Ha riaperto, dopo tre ore di chiusura, la Reggia di Versailles, costretta per la terza volta in cinque giorni ad evacuare i visitatori a causa di un'allerta alla bomba. Le verifiche sono tassative e obbligatorie da venerdì, quando - dopo l'assassinio del professor Dominique Bernard da parte di un ceceno ad Arras - il governo ha innalzato il piano Vigipirate antiterrorismo al suo massimo livello. Come negli altri casi, nulla di anomalo è stato riscontrato e le autorità hanno concluso che si è trattato di un nuovo "falso allarme". Quanto ai sei aeroporti regionali francesi costretti ad evacuare per analoghi allarmi o minacce, due hanno potuto già riaprire e funzionano regolarmente: Nizza e Nantes.

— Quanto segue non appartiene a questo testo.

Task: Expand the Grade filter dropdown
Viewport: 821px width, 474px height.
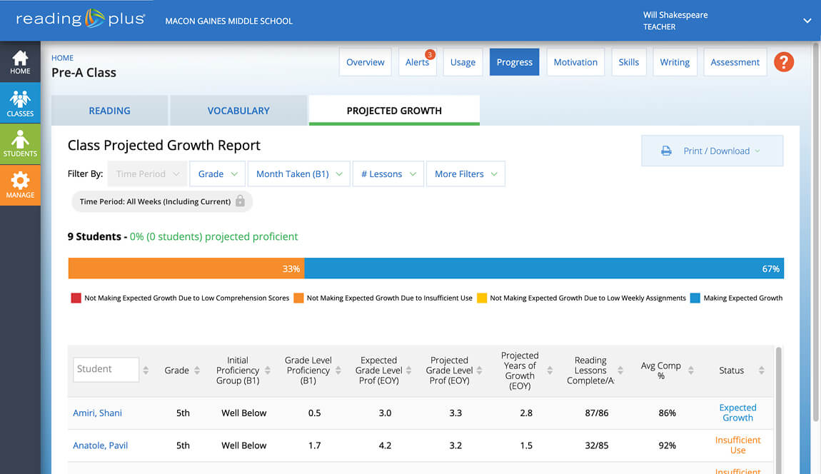Action: pyautogui.click(x=218, y=174)
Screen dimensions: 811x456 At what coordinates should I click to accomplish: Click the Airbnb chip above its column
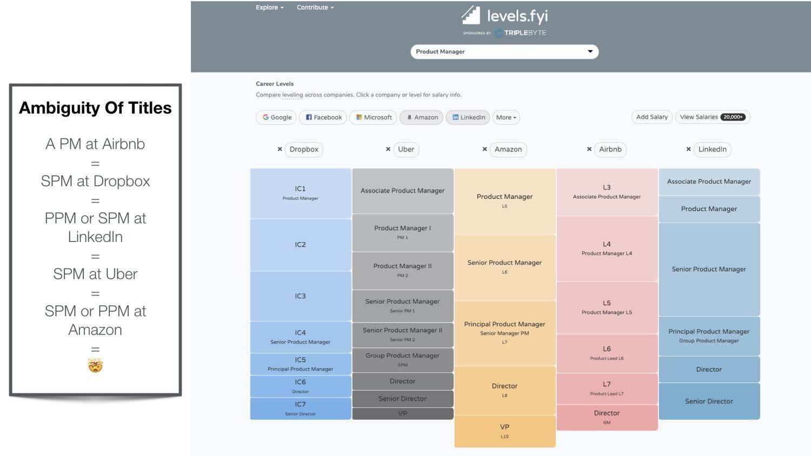pos(610,149)
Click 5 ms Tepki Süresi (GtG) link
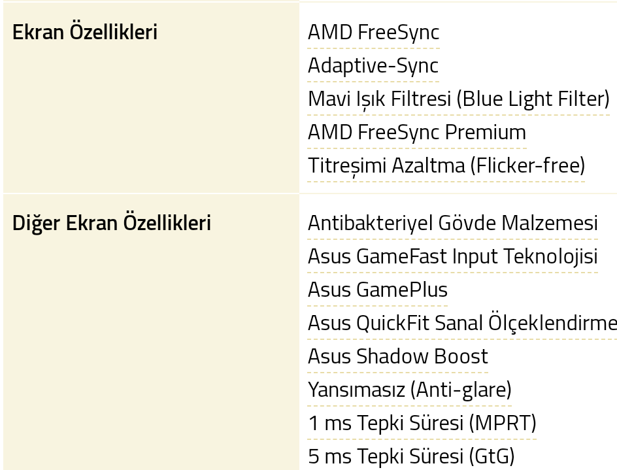 click(411, 456)
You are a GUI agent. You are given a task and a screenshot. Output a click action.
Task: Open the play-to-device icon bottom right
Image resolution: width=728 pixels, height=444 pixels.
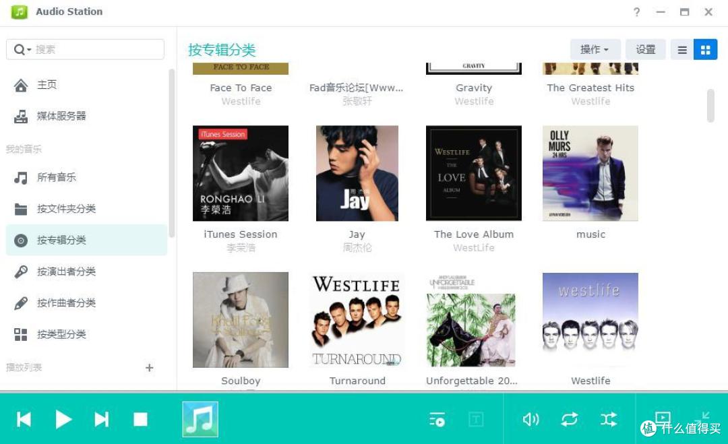pos(663,417)
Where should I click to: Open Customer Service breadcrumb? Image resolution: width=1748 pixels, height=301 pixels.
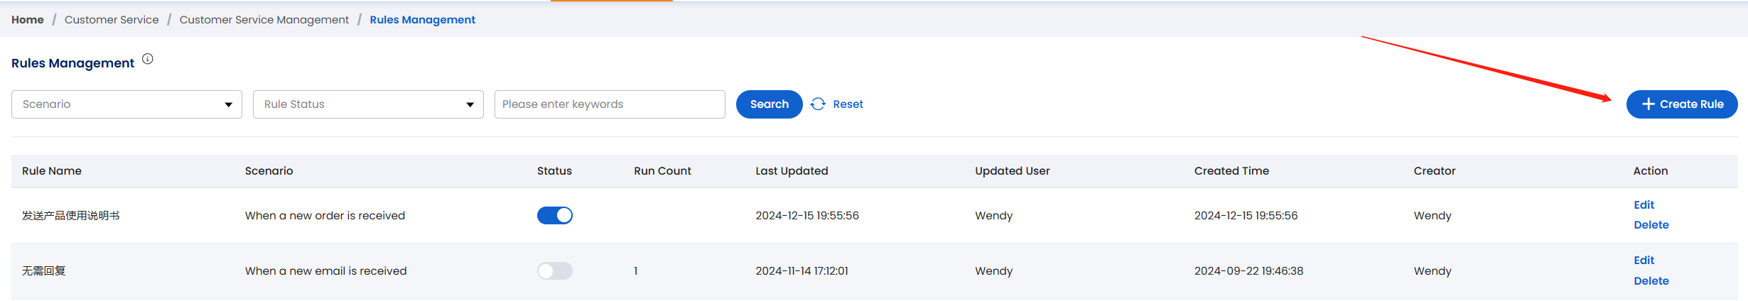(x=112, y=20)
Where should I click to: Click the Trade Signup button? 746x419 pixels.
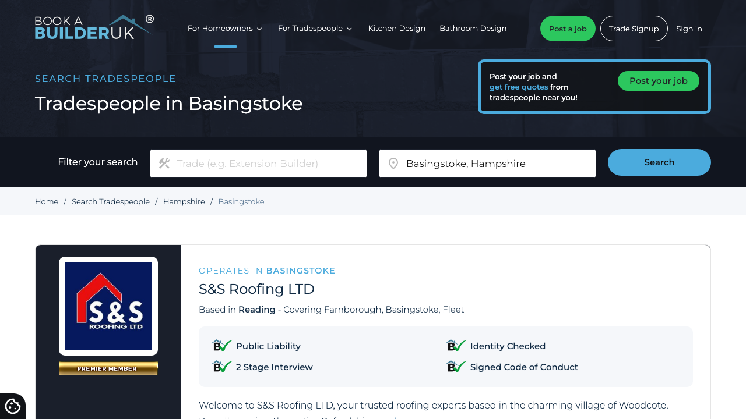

Restano chiusi per verifiche Lille, Lione, Tolosa e Beauvais.
Evacuata per la terza volta
La Reggia di Versailles è stata evacuata per la terza volta in cinque giorni per una allerta bomba. Lo rende noto BFM TV. La Reggia e i suoi giardini erano stati evacuati una prima volta sabato, poi nuovamente ieri e sempre per false allerte.
Allarme anche in Belgio
Anche l'aeroporto di Ostenda in Belgio è stato evacuato per un allarme bomba. Lo riferisce l'agenzia di stampa nazionale Belga. L'aeroporto è stato evacuato a seguito di una mail di minacce di presenza di ordigni inviata anche agli scali francesi di Lille, Lione e Tolosa, a loro volta evacuati. A Ostenda una cinquantina di dipendenti dell'aeroporto hanno dovuto lasciare l'edificio, mentre circa 150 passeggeri atterrati al momento dell'allarme su un volo Tui si trovano ora bloccati a bordo in attesa che le operazioni di verifica siano completate. L'aeroporto è attualmente sottoposto a una perquisizione completa e i servizi di sicurezza sono impegnati a monitorare la situazione.